Mothers are rarely informed of the trauma that both they and their infant will suffer by separating so soon after childbirth, and that the trauma will affect their infant’s brain development.
That by educating and empowering mothers with knowledge of their rights, adoption facts regarding trauma, pre-birth services, open adoption realities and connecting them with local support and resources it gives them the confidence and positive outlook that they are enough for their baby.
Through advocacy and outreach SOS gained momentum as others in the adoption community began to see the positive outcome of families being preserved when possible and wholeheartedly supported us and our organization and mission to help every expectant family make an informed decision by providing a positive, supportive and strong beginning.
Thirteen years later, we are still the only organization that we are aware of doing this work for free.

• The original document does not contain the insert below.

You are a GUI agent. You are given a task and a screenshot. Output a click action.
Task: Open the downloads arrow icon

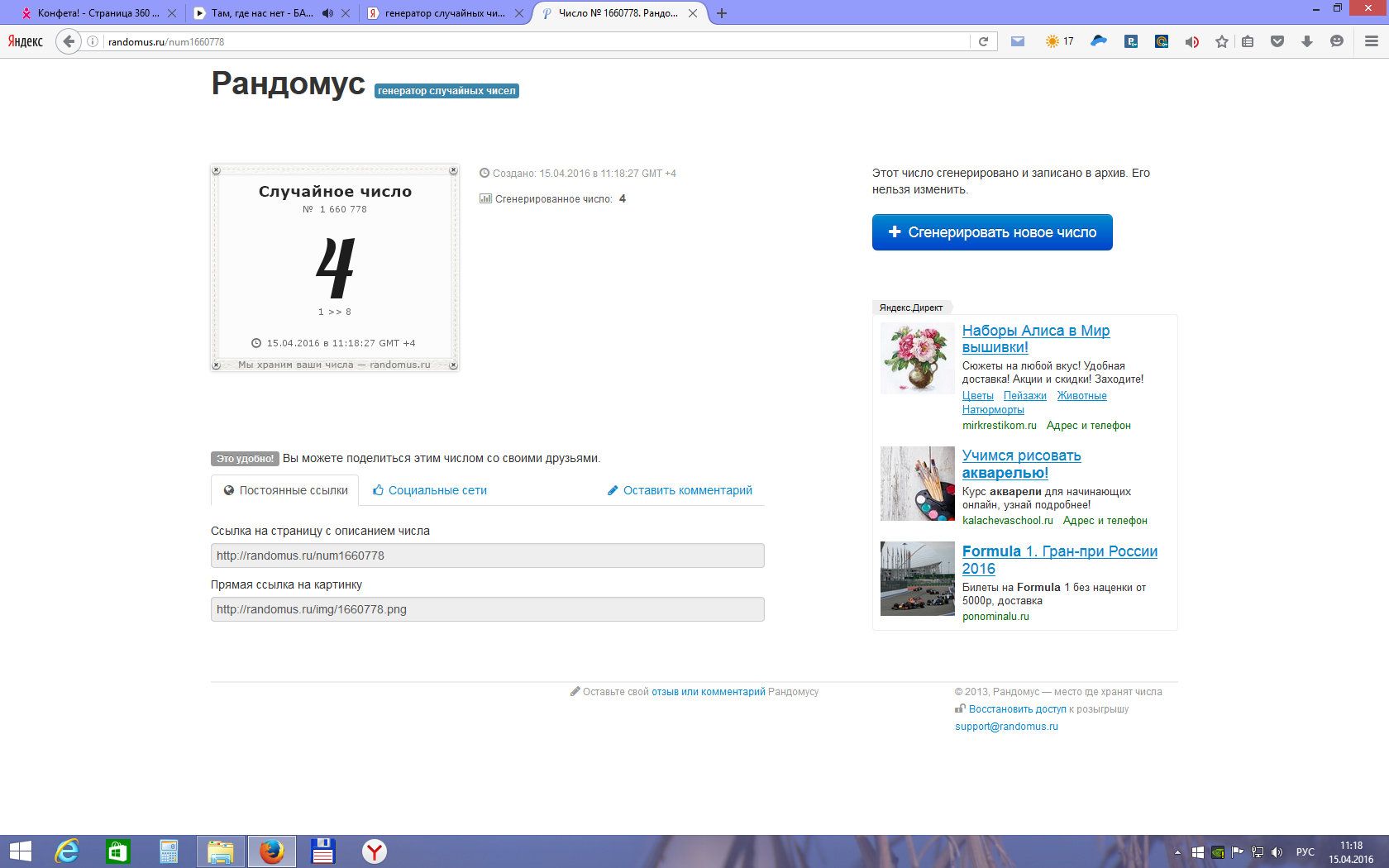tap(1307, 41)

Renee, before we move on to more of these sorts of questions, can you take some time to bring our readers up to speed on you and what you do?
Unfortunately, I ended up in this space because I panicked during my pregnancy. This happened pre-Affordable Care Act being in place. I had no ‘maternity’ coverage, and my insurance company was denying all of my prenatal care claims. My OB informed me of this and told me to contact them and find out what was going on. I called the insurance company and they told me because I did not have a ‘pregnancy rider’ my prenatal visits were not covered, nor would the delivery be covered. So from there on out I had to pay cash for all of my prenatal visits.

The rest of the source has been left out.